GIVEN REQUEST: Reproduce the stretch of the listing below from the line containing "The height and width of the screenshot is (371, 595)." through the line containing "Show favorite corrections", swapping "UPGRADE" for "SUBSCRIBE" and leaving all else unchanged.

DATA SHOWN:
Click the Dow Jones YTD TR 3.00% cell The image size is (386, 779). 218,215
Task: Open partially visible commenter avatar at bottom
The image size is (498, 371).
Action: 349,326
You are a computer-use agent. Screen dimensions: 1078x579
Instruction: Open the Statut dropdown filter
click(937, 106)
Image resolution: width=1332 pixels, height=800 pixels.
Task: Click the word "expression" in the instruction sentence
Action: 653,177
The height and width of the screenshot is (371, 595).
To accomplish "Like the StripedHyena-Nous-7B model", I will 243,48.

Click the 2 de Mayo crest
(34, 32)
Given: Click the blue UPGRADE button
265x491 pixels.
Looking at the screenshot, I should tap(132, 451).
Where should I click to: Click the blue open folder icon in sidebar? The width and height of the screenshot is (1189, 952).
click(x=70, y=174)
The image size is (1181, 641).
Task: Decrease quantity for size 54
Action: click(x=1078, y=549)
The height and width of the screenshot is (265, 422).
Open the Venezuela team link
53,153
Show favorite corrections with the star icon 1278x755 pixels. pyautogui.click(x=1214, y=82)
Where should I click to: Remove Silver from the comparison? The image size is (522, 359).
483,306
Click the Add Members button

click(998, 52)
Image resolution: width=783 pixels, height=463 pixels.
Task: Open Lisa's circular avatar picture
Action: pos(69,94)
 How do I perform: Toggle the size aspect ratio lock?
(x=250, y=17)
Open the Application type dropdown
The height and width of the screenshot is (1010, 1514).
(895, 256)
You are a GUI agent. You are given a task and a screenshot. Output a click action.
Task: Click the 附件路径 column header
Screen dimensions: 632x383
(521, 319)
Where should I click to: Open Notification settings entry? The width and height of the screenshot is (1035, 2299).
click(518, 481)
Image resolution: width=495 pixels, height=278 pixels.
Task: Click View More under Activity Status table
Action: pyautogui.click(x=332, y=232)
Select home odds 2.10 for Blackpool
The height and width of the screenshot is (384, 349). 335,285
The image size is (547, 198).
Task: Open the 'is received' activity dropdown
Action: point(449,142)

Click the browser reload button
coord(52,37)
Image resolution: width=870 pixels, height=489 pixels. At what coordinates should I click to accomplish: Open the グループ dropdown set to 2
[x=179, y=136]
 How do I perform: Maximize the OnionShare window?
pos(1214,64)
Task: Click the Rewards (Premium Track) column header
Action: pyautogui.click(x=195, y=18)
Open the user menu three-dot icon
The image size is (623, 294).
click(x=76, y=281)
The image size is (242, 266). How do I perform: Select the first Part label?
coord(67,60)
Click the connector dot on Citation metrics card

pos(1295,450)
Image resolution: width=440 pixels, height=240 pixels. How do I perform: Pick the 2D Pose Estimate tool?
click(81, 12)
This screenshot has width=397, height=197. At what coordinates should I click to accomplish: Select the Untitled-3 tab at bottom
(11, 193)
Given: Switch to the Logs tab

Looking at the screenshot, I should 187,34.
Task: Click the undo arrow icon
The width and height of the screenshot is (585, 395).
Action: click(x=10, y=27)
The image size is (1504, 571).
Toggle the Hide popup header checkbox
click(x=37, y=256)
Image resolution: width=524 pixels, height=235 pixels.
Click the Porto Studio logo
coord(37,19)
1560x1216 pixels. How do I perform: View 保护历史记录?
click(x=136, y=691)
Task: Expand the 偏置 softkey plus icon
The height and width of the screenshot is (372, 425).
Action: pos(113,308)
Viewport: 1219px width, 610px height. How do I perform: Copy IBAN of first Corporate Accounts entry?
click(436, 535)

THE REPLY:
The height and width of the screenshot is (371, 595).
To accomplish "Like the StripedHyena-Nous-7B model", I will 243,48.

Click the 2 de Mayo crest
(34, 32)
Given: Click the blue SUBSCRIBE button
265x491 pixels.
Looking at the screenshot, I should tap(132, 451).
Where should I click to: Click the blue open folder icon in sidebar? The width and height of the screenshot is (1189, 952).
click(x=70, y=174)
The image size is (1181, 641).
Task: Decrease quantity for size 54
Action: click(x=1078, y=549)
The height and width of the screenshot is (265, 422).
Open the Venezuela team link
53,153
Show favorite corrections with the star icon 1278x755 pixels. pyautogui.click(x=1214, y=82)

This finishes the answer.